Bij e-mailbericht van 22 augustus 2016 heeft de gemachtigde van belanghebbende gevraagd om uitstel van het geplande hoorgesprek en medegedeeld wie er van de zijde van belanghebbende bij het hoorgesprek aanwezig zullen zijn. Verder heeft de gemachtigde van belanghebbende de Inspecteur laten weten dat hij de stukken nog zal toesturen.
Bij e-mailbericht van 20 september 2016 heeft de Inspecteur de gemachtigde van belanghebbende het volgende medegedeeld:
“Voordat we een nieuwe afspraak maken refereer ik nog aan mijn vraag in mijn e-mail van 19 juli 2016, waarin ik verzocht om vooraf stukken in te sturen.
Alhier heb ik geen indicatie dat er stukken zijn binnengekomen.
Dus nogmaals mijn verzoek om gemotiveerde bezwaarschriften en motiveringen van ingediende pro forma bezwaarschriften in te sturen.
Een hoorgesprek voeren zonder deze stukken heeft wat mij betreft geen zin.
Ik verzoek u mij deze voor 1 oktober as. te doen toekomen.”
Bij uitspraak op bezwaar van 28 oktober 2016 zijn de naheffingsaanslag, de boetebeschikking en de beschikking heffingsrente gehandhaafd.

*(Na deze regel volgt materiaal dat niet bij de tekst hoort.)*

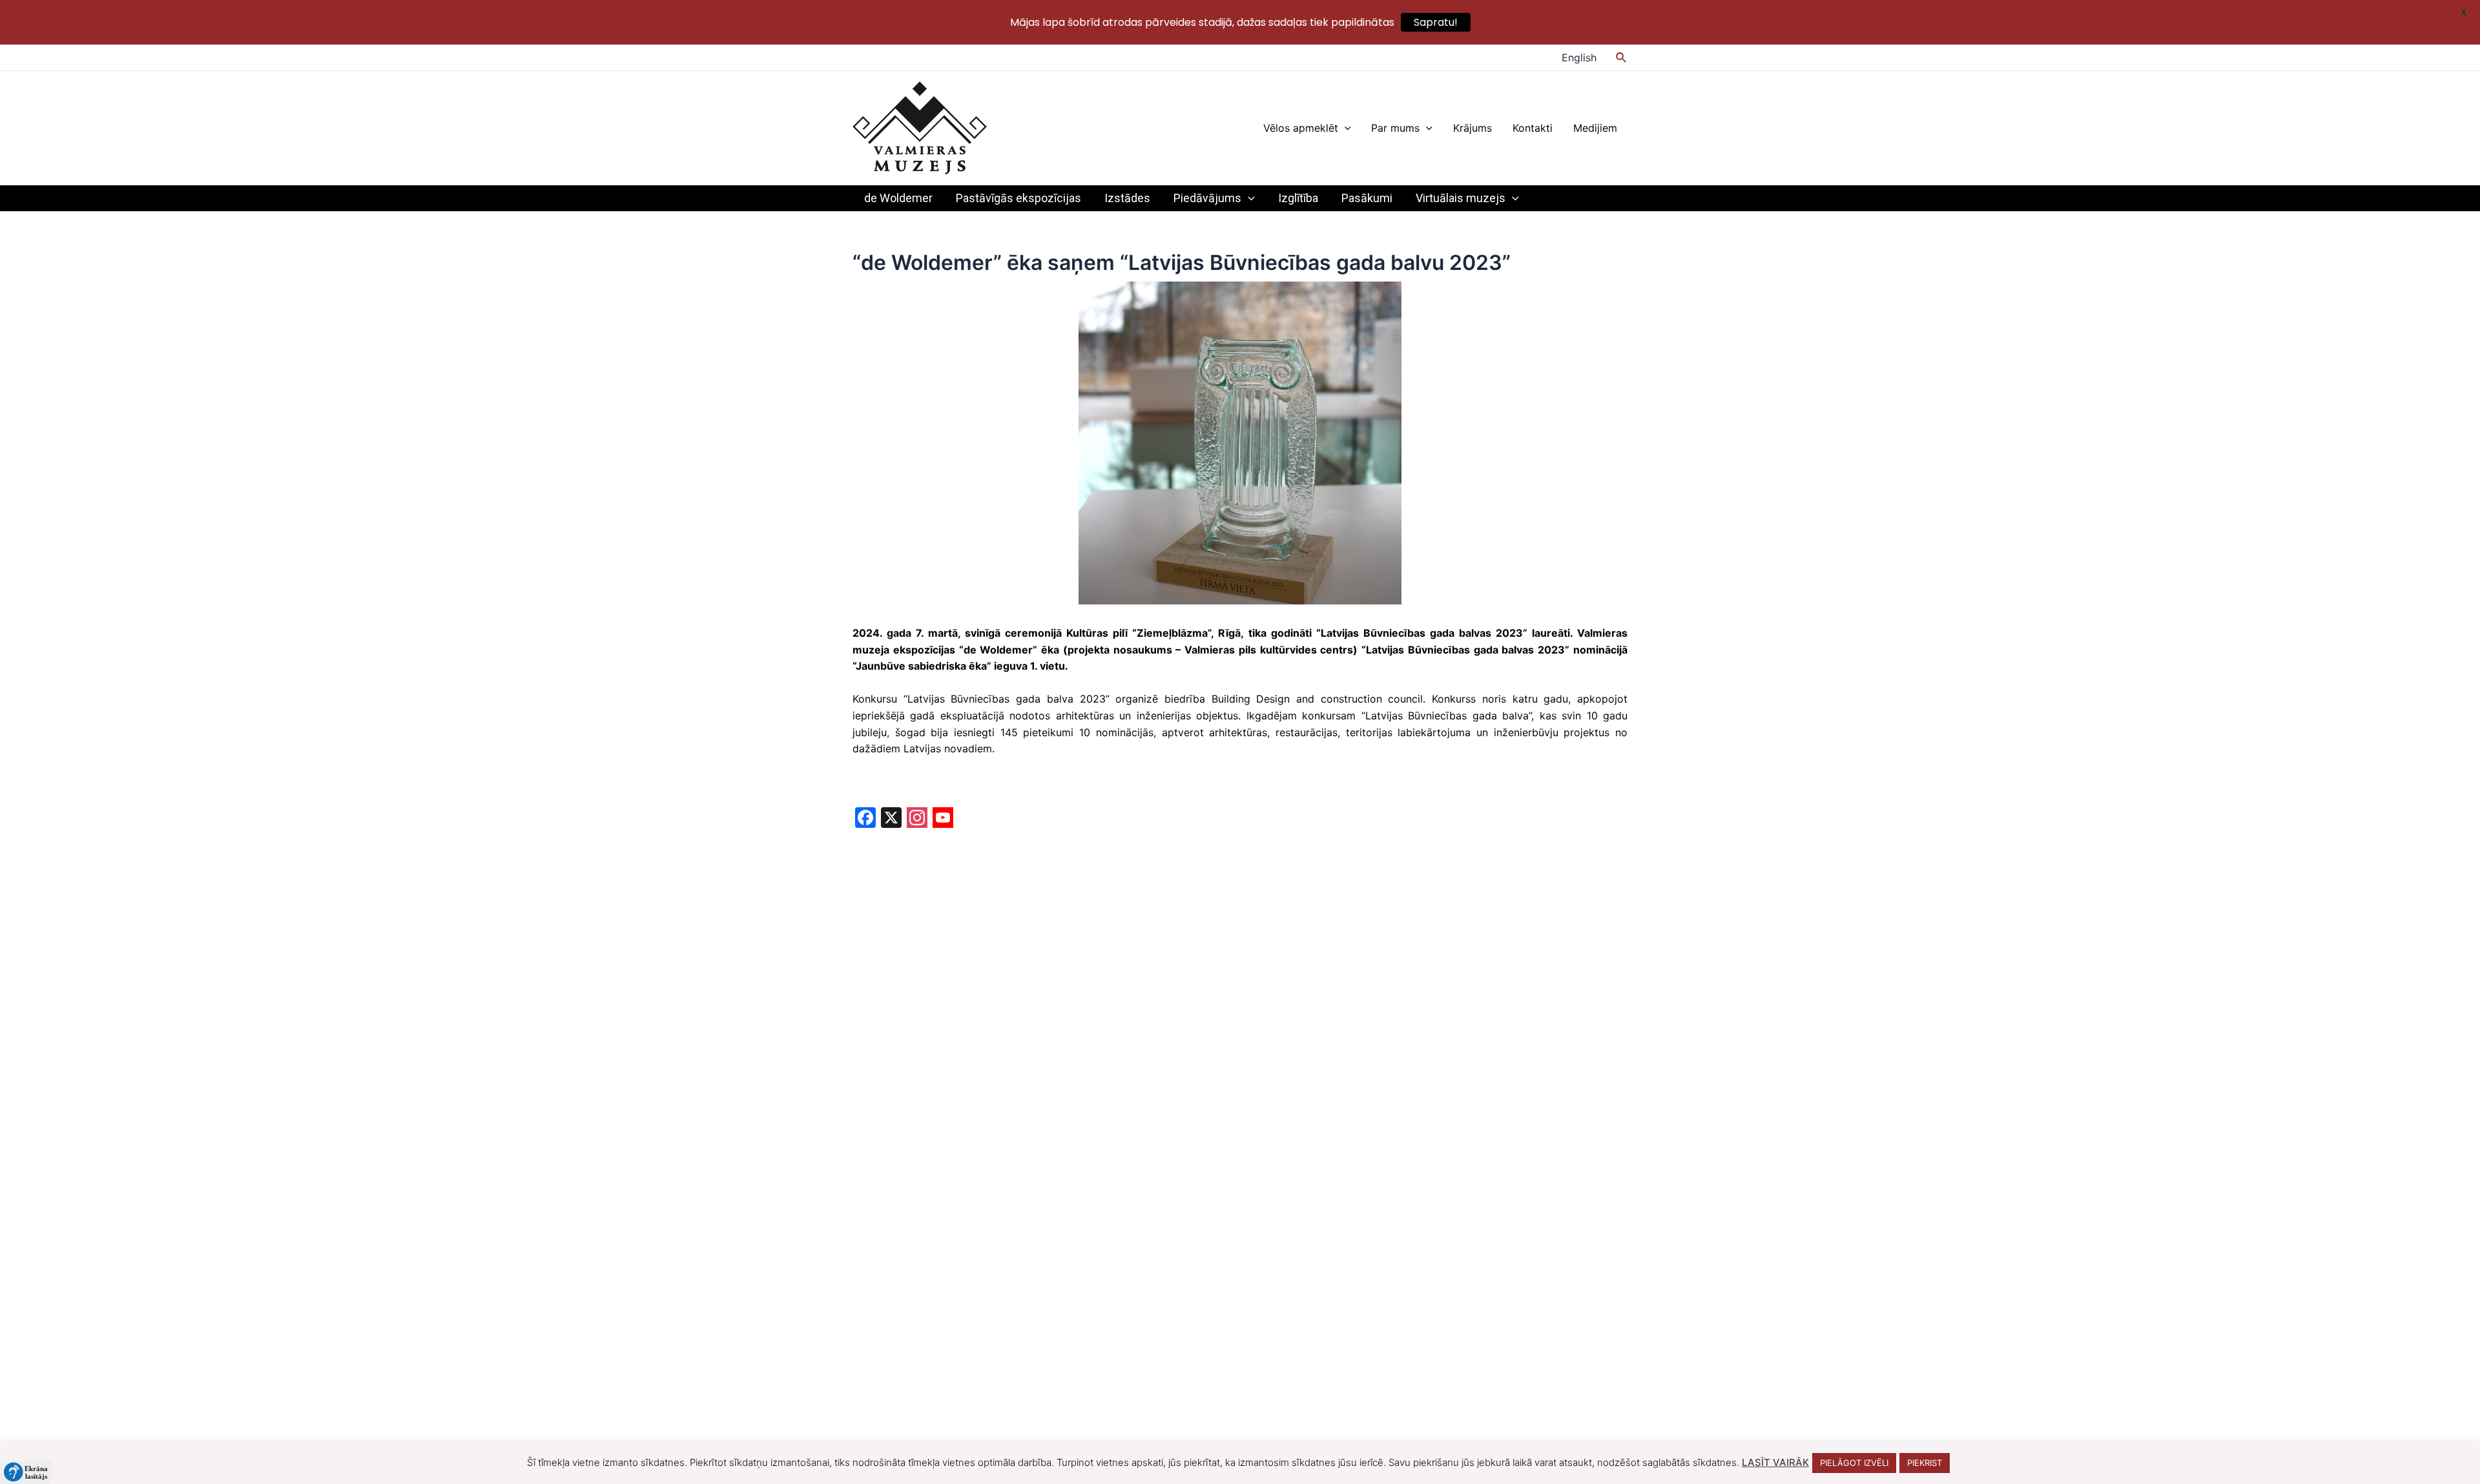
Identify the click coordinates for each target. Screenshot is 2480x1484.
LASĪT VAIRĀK (1775, 1462)
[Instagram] (917, 819)
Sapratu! (1436, 22)
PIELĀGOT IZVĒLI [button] (1854, 1463)
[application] (1344, 128)
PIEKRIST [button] (1924, 1463)
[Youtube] (943, 819)
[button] (26, 1472)
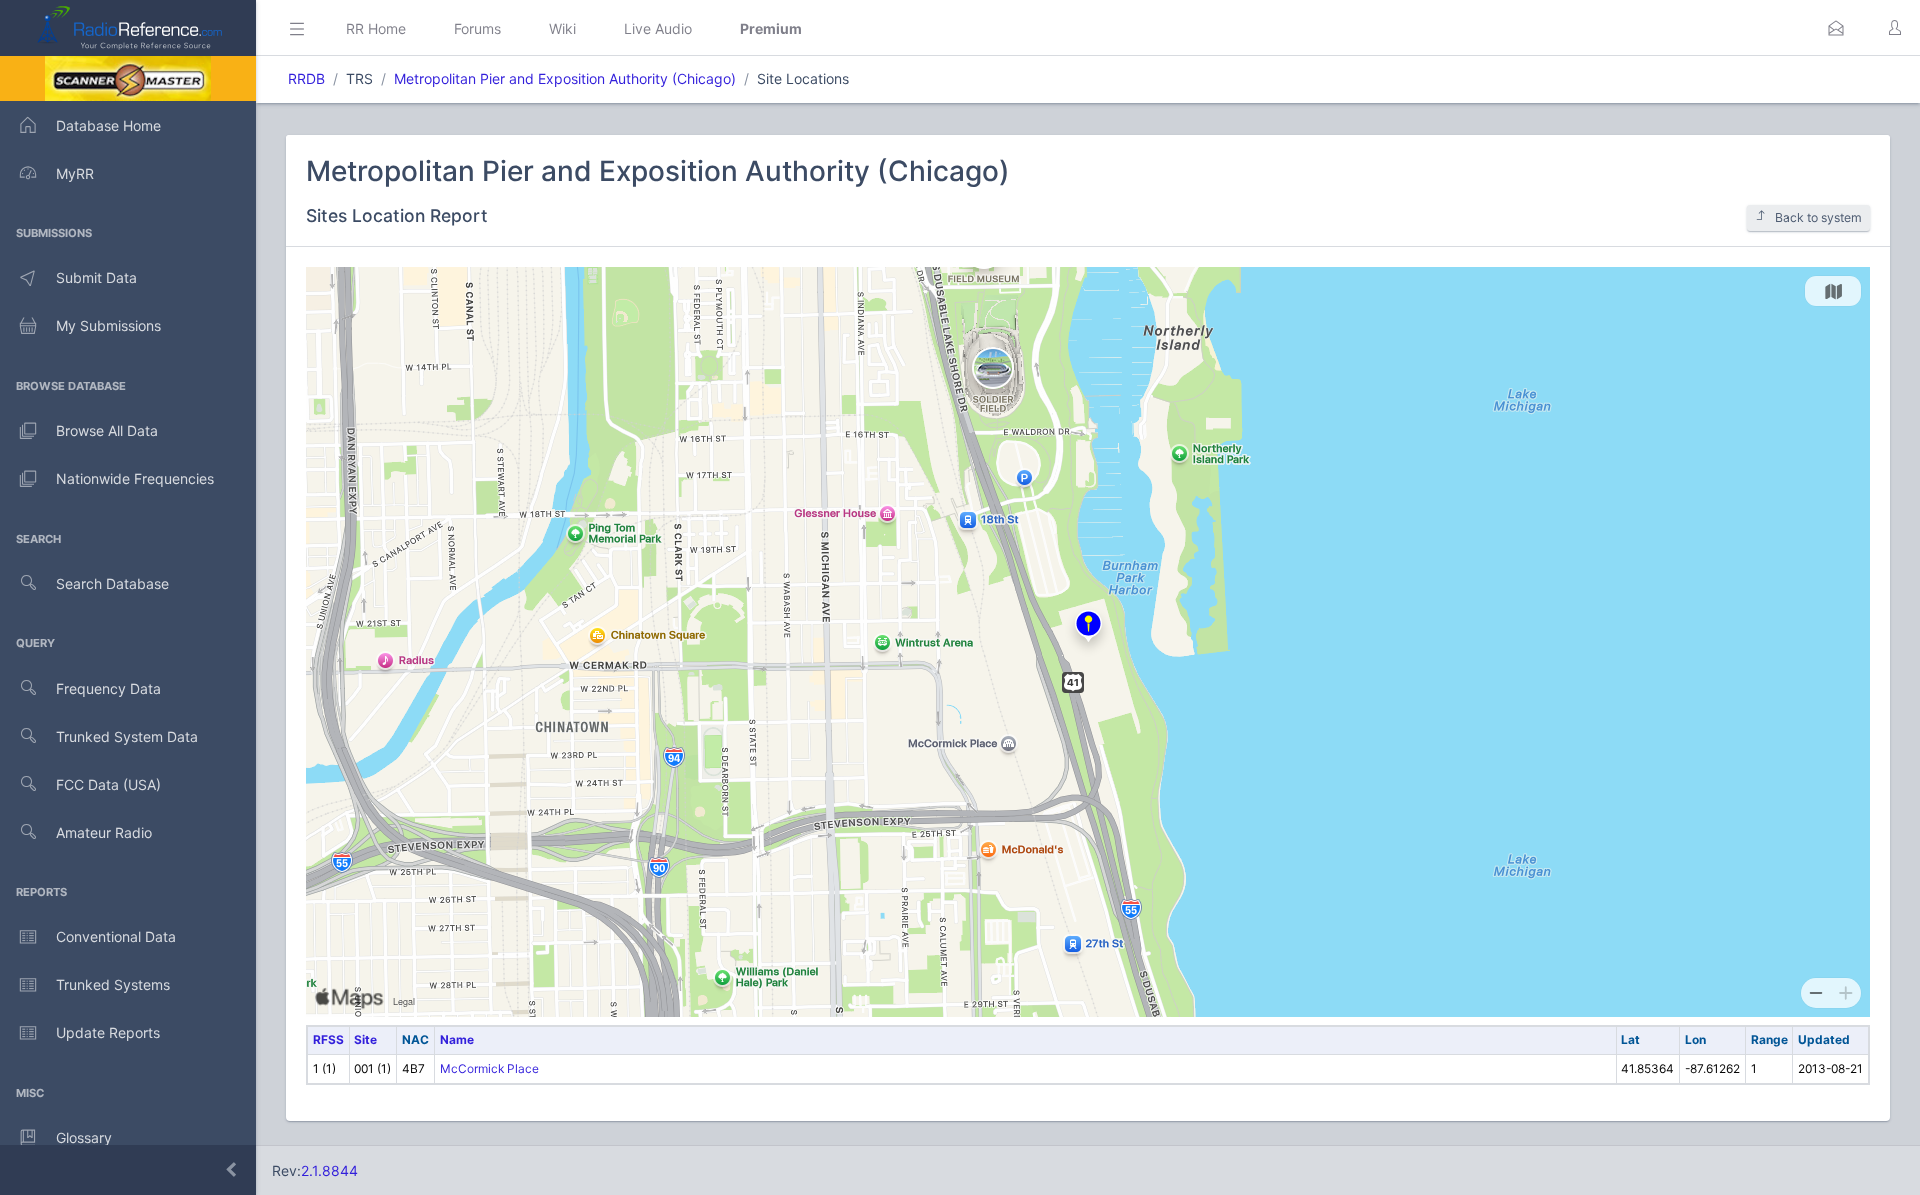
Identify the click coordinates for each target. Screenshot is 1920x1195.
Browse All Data (107, 430)
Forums (477, 28)
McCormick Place (489, 1068)
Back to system (1818, 217)
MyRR (75, 173)
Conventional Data (116, 936)
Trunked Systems (113, 984)
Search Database (112, 583)
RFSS (328, 1039)
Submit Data (96, 277)
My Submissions (108, 325)
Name (457, 1039)
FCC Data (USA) (108, 784)
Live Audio (658, 28)
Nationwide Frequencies (135, 478)
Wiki (562, 28)
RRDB (306, 78)
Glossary (84, 1137)
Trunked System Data (127, 736)
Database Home (108, 125)
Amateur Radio (104, 832)
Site (365, 1039)
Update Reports (108, 1032)
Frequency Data (108, 688)
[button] (1836, 28)
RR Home (376, 28)
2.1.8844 (329, 1170)
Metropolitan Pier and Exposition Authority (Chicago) (565, 78)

De gemachtigde heeft bij aangetekende brief gedagtekend 8 december 2016 (de envelop draagt het poststempel 9 december 2016) beroep aangetekend bij de Rechtbank.
3 Geschil
In geschil is of in de bezwaarfase een hoorgesprek achterwege heeft kunnen blijven. Belanghebbende beantwoordt deze vraag ontkennend, de Inspecteur bevestigend.